Sulfur is a widespread agent in surface geochemical systems and is abundant in most rock types; it is present in volcanic gases and marine waters, and has served a key role in geobiological processes since the origin of life. Like other low atomic number elements, sulfur isotope ratios in various compounds usually follow predictable mass-dependent fractionation laws and these isotope fractionations serve as powerful tracers for trace igneous, metamorphic, sedimentary, hydrothermal and biological processes. Mass-independent sulfur isotope fractionation is a short-wavelength photolytic effect that occurs in space, as well as in gas-phase reactions in atmospheres transparent to deep penetration by ultraviolet light. Hence, crucial aspects of the chemical evolution of the early atmosphere can be followed by S isotopes in Archean metasedimentary rocks. Because of its reactivity in a vast range of oxidation states, sulfur is an important source of metabolic energy to certain microbial communities considered analogous to what prevailed in the early biosphere.

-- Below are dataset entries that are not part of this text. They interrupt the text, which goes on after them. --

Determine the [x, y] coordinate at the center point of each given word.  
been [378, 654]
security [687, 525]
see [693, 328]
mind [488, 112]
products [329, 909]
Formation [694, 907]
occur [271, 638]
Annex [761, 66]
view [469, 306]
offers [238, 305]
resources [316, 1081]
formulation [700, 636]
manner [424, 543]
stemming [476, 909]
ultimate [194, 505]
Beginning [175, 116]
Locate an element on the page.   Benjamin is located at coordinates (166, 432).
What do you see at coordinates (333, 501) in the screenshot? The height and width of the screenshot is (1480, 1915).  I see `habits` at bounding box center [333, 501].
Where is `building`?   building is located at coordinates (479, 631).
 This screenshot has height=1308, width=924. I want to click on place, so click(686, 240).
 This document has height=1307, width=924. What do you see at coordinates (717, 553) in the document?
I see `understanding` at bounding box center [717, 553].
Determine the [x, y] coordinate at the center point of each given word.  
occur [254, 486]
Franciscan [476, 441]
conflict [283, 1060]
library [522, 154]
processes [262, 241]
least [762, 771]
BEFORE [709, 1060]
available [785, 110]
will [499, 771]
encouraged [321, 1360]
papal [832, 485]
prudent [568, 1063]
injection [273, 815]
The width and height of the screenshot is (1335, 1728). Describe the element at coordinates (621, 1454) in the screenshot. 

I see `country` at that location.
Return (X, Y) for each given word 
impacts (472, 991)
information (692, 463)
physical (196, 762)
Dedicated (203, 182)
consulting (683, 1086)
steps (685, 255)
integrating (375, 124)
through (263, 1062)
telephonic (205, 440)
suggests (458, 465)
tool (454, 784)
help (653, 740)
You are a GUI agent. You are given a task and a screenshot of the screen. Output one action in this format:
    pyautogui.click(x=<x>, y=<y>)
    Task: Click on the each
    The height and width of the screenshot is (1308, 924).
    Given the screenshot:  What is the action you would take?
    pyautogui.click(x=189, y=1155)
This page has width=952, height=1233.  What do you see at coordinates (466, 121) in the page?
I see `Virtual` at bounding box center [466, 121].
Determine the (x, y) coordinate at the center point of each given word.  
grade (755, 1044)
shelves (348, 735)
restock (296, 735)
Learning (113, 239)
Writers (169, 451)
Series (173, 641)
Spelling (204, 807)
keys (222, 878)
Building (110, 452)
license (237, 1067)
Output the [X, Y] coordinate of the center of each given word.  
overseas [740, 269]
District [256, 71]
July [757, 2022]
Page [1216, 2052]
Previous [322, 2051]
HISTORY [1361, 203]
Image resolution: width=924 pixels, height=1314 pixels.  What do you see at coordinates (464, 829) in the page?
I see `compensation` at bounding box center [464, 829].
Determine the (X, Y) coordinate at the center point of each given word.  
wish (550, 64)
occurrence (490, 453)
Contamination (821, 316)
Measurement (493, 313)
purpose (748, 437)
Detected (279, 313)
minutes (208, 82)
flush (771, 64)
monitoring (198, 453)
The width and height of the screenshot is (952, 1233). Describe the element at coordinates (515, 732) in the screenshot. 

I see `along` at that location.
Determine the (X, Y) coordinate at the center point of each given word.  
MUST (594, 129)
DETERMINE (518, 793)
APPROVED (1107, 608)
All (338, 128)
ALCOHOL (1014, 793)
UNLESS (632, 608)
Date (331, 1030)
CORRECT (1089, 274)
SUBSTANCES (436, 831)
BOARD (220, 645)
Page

Hydrothermal areas which generate a rich brew of Me-S complexes are prime candidates for the ‘chemical factories' gave rise to the first life. Subsequent transformations of the sulfur cycle by different metabolic styles of organisms in response to global changes in surface redox can also be traced with multiple S isotopes in the rock record. Based on this new understanding, all Archean sulfur minerals previously documented for their 34S/32S compositions warrant a comprehensive re-examination of their 32S, 33S, 34S (and 36S), sulfur isotope systematics.